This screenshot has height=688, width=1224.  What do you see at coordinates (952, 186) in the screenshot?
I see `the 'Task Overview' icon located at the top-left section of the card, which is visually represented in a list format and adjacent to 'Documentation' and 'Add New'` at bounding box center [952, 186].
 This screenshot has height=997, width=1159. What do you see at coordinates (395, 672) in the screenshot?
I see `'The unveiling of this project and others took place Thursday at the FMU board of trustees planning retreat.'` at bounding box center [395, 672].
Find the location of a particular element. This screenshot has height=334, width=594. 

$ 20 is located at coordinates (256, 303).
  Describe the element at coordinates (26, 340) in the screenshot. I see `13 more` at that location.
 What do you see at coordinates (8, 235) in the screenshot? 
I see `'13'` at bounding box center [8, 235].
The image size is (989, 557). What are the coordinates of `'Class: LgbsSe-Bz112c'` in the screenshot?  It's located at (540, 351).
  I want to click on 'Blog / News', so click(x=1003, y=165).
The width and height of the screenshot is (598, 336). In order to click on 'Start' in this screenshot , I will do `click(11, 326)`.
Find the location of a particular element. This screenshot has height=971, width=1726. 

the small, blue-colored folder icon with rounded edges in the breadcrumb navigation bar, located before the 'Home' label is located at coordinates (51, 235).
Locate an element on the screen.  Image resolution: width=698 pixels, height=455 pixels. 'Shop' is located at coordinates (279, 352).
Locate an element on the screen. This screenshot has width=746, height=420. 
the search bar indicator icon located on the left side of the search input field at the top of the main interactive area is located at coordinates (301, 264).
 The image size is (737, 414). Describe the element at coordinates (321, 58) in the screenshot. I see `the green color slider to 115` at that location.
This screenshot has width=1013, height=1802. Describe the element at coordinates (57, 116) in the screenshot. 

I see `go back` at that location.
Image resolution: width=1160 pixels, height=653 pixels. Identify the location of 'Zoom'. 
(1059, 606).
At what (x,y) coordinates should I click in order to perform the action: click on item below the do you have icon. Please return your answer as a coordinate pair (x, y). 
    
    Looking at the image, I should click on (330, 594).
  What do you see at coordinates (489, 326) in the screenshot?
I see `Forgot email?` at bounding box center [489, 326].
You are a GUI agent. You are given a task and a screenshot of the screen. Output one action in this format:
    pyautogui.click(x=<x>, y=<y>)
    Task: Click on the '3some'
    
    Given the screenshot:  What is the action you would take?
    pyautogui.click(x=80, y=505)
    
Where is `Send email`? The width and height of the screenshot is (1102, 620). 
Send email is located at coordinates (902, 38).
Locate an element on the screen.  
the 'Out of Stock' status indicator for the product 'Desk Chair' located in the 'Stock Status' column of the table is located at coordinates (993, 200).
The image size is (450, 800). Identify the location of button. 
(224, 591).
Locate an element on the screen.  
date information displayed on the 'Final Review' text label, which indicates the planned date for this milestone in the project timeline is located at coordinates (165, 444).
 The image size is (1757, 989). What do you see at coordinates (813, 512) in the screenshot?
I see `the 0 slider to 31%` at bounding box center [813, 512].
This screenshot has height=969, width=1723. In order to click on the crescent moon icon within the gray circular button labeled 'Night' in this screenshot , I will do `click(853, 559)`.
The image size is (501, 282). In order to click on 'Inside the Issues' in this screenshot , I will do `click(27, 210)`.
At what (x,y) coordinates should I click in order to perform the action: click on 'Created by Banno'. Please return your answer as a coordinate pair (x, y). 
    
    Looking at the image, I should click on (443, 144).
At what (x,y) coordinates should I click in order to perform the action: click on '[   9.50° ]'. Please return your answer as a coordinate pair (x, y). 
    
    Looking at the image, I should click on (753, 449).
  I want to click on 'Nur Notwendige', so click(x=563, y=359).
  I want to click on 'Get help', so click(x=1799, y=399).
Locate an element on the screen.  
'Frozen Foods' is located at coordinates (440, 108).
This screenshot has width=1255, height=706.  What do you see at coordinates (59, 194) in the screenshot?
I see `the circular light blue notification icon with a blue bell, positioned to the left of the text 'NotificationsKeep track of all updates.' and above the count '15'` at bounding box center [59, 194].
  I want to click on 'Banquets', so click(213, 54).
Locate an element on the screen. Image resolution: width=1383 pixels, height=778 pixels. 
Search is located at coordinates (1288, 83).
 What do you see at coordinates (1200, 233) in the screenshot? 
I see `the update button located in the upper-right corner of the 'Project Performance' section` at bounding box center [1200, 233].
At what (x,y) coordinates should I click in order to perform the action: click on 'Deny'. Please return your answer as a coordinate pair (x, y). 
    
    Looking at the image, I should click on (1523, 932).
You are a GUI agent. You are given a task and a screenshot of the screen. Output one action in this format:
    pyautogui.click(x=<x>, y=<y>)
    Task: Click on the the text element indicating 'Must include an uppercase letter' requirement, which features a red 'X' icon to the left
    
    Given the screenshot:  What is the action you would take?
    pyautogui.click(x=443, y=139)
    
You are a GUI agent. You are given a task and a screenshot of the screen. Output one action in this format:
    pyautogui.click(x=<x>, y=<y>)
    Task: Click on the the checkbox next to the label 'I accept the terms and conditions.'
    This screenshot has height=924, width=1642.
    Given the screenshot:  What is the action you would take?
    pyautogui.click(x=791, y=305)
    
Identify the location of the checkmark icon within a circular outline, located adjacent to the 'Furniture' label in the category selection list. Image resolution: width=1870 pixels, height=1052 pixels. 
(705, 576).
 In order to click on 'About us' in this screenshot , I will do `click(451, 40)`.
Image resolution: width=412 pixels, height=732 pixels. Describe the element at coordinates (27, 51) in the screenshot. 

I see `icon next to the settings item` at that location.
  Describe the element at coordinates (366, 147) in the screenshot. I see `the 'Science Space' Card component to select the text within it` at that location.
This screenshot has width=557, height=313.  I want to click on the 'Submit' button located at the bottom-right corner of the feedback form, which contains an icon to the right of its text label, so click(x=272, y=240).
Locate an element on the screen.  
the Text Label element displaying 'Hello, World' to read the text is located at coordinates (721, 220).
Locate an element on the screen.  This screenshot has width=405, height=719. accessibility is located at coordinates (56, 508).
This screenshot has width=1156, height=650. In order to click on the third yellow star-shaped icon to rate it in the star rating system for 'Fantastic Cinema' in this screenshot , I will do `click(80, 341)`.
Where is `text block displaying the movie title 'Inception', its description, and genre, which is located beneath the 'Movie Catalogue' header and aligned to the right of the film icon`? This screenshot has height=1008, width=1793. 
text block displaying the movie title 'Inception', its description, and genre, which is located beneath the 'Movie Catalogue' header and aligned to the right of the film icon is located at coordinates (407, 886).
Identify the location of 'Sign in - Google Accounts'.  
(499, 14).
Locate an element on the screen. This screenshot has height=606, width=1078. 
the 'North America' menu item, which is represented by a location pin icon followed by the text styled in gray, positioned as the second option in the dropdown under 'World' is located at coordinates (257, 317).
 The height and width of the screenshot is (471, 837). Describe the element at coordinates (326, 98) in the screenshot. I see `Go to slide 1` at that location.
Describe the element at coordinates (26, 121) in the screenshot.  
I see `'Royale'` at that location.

____________________

> _Task brief_
Copy every one of the records above verbatim, changing nothing.

> _Response to this task_
This screenshot has height=688, width=1224.  What do you see at coordinates (952, 186) in the screenshot?
I see `the 'Task Overview' icon located at the top-left section of the card, which is visually represented in a list format and adjacent to 'Documentation' and 'Add New'` at bounding box center [952, 186].
 This screenshot has height=997, width=1159. What do you see at coordinates (395, 672) in the screenshot?
I see `'The unveiling of this project and others took place Thursday at the FMU board of trustees planning retreat.'` at bounding box center [395, 672].
Find the location of a particular element. This screenshot has height=334, width=594. 

$ 20 is located at coordinates (256, 303).
  Describe the element at coordinates (26, 340) in the screenshot. I see `13 more` at that location.
 What do you see at coordinates (8, 235) in the screenshot? 
I see `'13'` at bounding box center [8, 235].
The image size is (989, 557). What are the coordinates of `'Class: LgbsSe-Bz112c'` in the screenshot?  It's located at (540, 351).
  I want to click on 'Blog / News', so click(x=1003, y=165).
The width and height of the screenshot is (598, 336). In order to click on 'Start' in this screenshot , I will do `click(11, 326)`.
Find the location of a particular element. This screenshot has height=971, width=1726. 

the small, blue-colored folder icon with rounded edges in the breadcrumb navigation bar, located before the 'Home' label is located at coordinates (51, 235).
Locate an element on the screen.  Image resolution: width=698 pixels, height=455 pixels. 'Shop' is located at coordinates (279, 352).
Locate an element on the screen. This screenshot has width=746, height=420. 
the search bar indicator icon located on the left side of the search input field at the top of the main interactive area is located at coordinates (301, 264).
 The image size is (737, 414). Describe the element at coordinates (321, 58) in the screenshot. I see `the green color slider to 115` at that location.
This screenshot has width=1013, height=1802. Describe the element at coordinates (57, 116) in the screenshot. 

I see `go back` at that location.
Image resolution: width=1160 pixels, height=653 pixels. Identify the location of 'Zoom'. 
(1059, 606).
At what (x,y) coordinates should I click in order to perform the action: click on item below the do you have icon. Please return your answer as a coordinate pair (x, y). 
    
    Looking at the image, I should click on (330, 594).
  What do you see at coordinates (489, 326) in the screenshot?
I see `Forgot email?` at bounding box center [489, 326].
You are a GUI agent. You are given a task and a screenshot of the screen. Output one action in this format:
    pyautogui.click(x=<x>, y=<y>)
    Task: Click on the '3some'
    
    Given the screenshot:  What is the action you would take?
    pyautogui.click(x=80, y=505)
    
Where is `Send email`? The width and height of the screenshot is (1102, 620). 
Send email is located at coordinates (902, 38).
Locate an element on the screen.  
the 'Out of Stock' status indicator for the product 'Desk Chair' located in the 'Stock Status' column of the table is located at coordinates (993, 200).
The image size is (450, 800). Identify the location of button. 
(224, 591).
Locate an element on the screen.  
date information displayed on the 'Final Review' text label, which indicates the planned date for this milestone in the project timeline is located at coordinates (165, 444).
 The image size is (1757, 989). What do you see at coordinates (813, 512) in the screenshot?
I see `the 0 slider to 31%` at bounding box center [813, 512].
This screenshot has height=969, width=1723. In order to click on the crescent moon icon within the gray circular button labeled 'Night' in this screenshot , I will do `click(853, 559)`.
The image size is (501, 282). In order to click on 'Inside the Issues' in this screenshot , I will do `click(27, 210)`.
At what (x,y) coordinates should I click in order to perform the action: click on 'Created by Banno'. Please return your answer as a coordinate pair (x, y). 
    
    Looking at the image, I should click on (443, 144).
At what (x,y) coordinates should I click in order to perform the action: click on '[   9.50° ]'. Please return your answer as a coordinate pair (x, y). 
    
    Looking at the image, I should click on (753, 449).
  I want to click on 'Nur Notwendige', so click(x=563, y=359).
  I want to click on 'Get help', so click(x=1799, y=399).
Locate an element on the screen.  
'Frozen Foods' is located at coordinates (440, 108).
This screenshot has width=1255, height=706.  What do you see at coordinates (59, 194) in the screenshot?
I see `the circular light blue notification icon with a blue bell, positioned to the left of the text 'NotificationsKeep track of all updates.' and above the count '15'` at bounding box center [59, 194].
  I want to click on 'Banquets', so click(213, 54).
Locate an element on the screen. Image resolution: width=1383 pixels, height=778 pixels. 
Search is located at coordinates (1288, 83).
 What do you see at coordinates (1200, 233) in the screenshot? 
I see `the update button located in the upper-right corner of the 'Project Performance' section` at bounding box center [1200, 233].
At what (x,y) coordinates should I click in order to perform the action: click on 'Deny'. Please return your answer as a coordinate pair (x, y). 
    
    Looking at the image, I should click on (1523, 932).
You are a GUI agent. You are given a task and a screenshot of the screen. Output one action in this format:
    pyautogui.click(x=<x>, y=<y>)
    Task: Click on the the text element indicating 'Must include an uppercase letter' requirement, which features a red 'X' icon to the left
    
    Given the screenshot:  What is the action you would take?
    pyautogui.click(x=443, y=139)
    
You are a GUI agent. You are given a task and a screenshot of the screen. Output one action in this format:
    pyautogui.click(x=<x>, y=<y>)
    Task: Click on the the checkbox next to the label 'I accept the terms and conditions.'
    This screenshot has height=924, width=1642.
    Given the screenshot:  What is the action you would take?
    pyautogui.click(x=791, y=305)
    
Identify the location of the checkmark icon within a circular outline, located adjacent to the 'Furniture' label in the category selection list. Image resolution: width=1870 pixels, height=1052 pixels. 
(705, 576).
 In order to click on 'About us' in this screenshot , I will do `click(451, 40)`.
Image resolution: width=412 pixels, height=732 pixels. Describe the element at coordinates (27, 51) in the screenshot. 

I see `icon next to the settings item` at that location.
  Describe the element at coordinates (366, 147) in the screenshot. I see `the 'Science Space' Card component to select the text within it` at that location.
This screenshot has width=557, height=313.  I want to click on the 'Submit' button located at the bottom-right corner of the feedback form, which contains an icon to the right of its text label, so click(x=272, y=240).
Locate an element on the screen.  
the Text Label element displaying 'Hello, World' to read the text is located at coordinates (721, 220).
Locate an element on the screen.  This screenshot has width=405, height=719. accessibility is located at coordinates (56, 508).
This screenshot has width=1156, height=650. In order to click on the third yellow star-shaped icon to rate it in the star rating system for 'Fantastic Cinema' in this screenshot , I will do `click(80, 341)`.
Where is `text block displaying the movie title 'Inception', its description, and genre, which is located beneath the 'Movie Catalogue' header and aligned to the right of the film icon`? This screenshot has height=1008, width=1793. 
text block displaying the movie title 'Inception', its description, and genre, which is located beneath the 'Movie Catalogue' header and aligned to the right of the film icon is located at coordinates (407, 886).
Identify the location of 'Sign in - Google Accounts'.  
(499, 14).
Locate an element on the screen. This screenshot has height=606, width=1078. 
the 'North America' menu item, which is represented by a location pin icon followed by the text styled in gray, positioned as the second option in the dropdown under 'World' is located at coordinates (257, 317).
 The height and width of the screenshot is (471, 837). Describe the element at coordinates (326, 98) in the screenshot. I see `Go to slide 1` at that location.
Describe the element at coordinates (26, 121) in the screenshot.  
I see `'Royale'` at that location.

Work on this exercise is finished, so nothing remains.